A crise pandémica do Covid-19 abre-nos a janela de tarefas tão urgentes como titânicas. Durante décadas tolerámos que o sonambulismo se substituísse à exigência de escutarmos os sinais de perigo e as ameaças que a euforia da dominação colocou entre nós e o futuro. A margem de erro é agora nula. A escolha é entre as dores de um novo parto da civilização ou a imperdoável aceitação do suicídio da própria humanidade.
Viriato Soromenho-Marques
Publicado no Jornal de Letras Artes e Ideias de 25 de Março de 2020, pp. 1, 6-9.

--------------------------------------------------

**Objetivo do exercício:** Devolva na íntegra e sem qualquer alteração o excerto acima sobre a crise pandémica da Covid-19.

--------------------------------------------------

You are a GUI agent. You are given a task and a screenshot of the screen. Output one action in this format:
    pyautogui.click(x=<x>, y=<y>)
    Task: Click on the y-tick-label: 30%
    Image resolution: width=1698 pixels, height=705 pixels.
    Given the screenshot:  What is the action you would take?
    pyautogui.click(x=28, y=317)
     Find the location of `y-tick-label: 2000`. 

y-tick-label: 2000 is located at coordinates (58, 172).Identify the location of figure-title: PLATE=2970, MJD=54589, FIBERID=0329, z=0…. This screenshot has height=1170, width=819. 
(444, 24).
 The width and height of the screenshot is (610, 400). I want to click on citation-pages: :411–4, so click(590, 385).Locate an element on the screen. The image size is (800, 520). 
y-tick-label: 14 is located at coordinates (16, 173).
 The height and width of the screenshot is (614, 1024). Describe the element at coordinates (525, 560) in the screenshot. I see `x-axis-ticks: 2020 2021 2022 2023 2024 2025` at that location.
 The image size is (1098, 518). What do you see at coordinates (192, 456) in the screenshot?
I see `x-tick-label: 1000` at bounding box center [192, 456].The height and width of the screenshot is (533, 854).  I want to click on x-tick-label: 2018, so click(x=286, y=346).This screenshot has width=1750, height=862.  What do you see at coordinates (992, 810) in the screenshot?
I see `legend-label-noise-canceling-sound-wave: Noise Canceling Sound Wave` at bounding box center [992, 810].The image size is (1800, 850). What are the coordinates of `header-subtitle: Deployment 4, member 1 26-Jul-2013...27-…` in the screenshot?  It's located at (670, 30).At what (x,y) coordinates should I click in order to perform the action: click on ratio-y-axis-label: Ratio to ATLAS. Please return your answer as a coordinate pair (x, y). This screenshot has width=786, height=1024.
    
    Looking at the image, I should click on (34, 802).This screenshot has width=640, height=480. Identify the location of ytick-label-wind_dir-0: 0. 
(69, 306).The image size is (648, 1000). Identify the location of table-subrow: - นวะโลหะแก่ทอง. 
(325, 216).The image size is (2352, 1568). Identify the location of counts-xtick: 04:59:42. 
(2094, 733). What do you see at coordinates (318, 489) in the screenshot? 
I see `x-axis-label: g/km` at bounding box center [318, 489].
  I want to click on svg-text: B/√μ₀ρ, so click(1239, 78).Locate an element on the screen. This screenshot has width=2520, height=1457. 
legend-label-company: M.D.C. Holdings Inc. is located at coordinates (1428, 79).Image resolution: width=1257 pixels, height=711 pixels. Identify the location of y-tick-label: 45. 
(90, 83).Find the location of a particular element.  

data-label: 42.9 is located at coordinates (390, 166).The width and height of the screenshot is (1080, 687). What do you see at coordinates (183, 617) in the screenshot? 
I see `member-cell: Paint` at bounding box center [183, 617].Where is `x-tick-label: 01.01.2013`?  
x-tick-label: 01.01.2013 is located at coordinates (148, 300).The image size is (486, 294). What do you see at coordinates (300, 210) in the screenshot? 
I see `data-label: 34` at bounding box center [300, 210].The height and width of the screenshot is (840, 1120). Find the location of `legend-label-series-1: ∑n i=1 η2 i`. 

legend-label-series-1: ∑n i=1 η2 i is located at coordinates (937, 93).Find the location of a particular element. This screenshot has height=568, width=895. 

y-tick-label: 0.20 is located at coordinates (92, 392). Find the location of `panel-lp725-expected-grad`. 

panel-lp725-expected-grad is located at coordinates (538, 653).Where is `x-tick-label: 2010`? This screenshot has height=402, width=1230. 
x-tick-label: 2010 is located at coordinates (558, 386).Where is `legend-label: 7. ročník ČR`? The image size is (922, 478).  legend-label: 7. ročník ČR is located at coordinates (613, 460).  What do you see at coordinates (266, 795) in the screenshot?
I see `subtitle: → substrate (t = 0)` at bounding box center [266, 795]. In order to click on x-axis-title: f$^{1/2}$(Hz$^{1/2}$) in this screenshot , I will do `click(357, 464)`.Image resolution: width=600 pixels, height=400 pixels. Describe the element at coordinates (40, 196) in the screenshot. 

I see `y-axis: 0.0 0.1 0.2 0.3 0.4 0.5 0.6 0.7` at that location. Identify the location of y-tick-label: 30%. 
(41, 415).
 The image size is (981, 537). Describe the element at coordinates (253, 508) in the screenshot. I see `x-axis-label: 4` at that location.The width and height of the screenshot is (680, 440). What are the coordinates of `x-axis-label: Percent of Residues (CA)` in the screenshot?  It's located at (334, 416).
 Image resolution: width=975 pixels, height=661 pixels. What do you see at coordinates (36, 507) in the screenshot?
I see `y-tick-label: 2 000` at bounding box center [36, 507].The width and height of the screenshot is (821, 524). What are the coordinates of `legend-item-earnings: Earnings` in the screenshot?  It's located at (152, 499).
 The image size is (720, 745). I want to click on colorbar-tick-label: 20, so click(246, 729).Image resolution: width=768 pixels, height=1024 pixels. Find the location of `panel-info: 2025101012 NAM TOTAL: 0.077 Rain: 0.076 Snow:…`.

--------------------------------------------------

**Resposta do exercício:**
A crise pandémica do Covid-19 abre-nos a janela de tarefas tão urgentes como titânicas. Durante décadas tolerámos que o sonambulismo se substituísse à exigência de escutarmos os sinais de perigo e as ameaças que a euforia da dominação colocou entre nós e o futuro. A margem de erro é agora nula. A escolha é entre as dores de um novo parto da civilização ou a imperdoável aceitação do suicídio da própria humanidade.
Viriato Soromenho-Marques
Publicado no Jornal de Letras Artes e Ideias de 25 de Março de 2020, pp. 1, 6-9.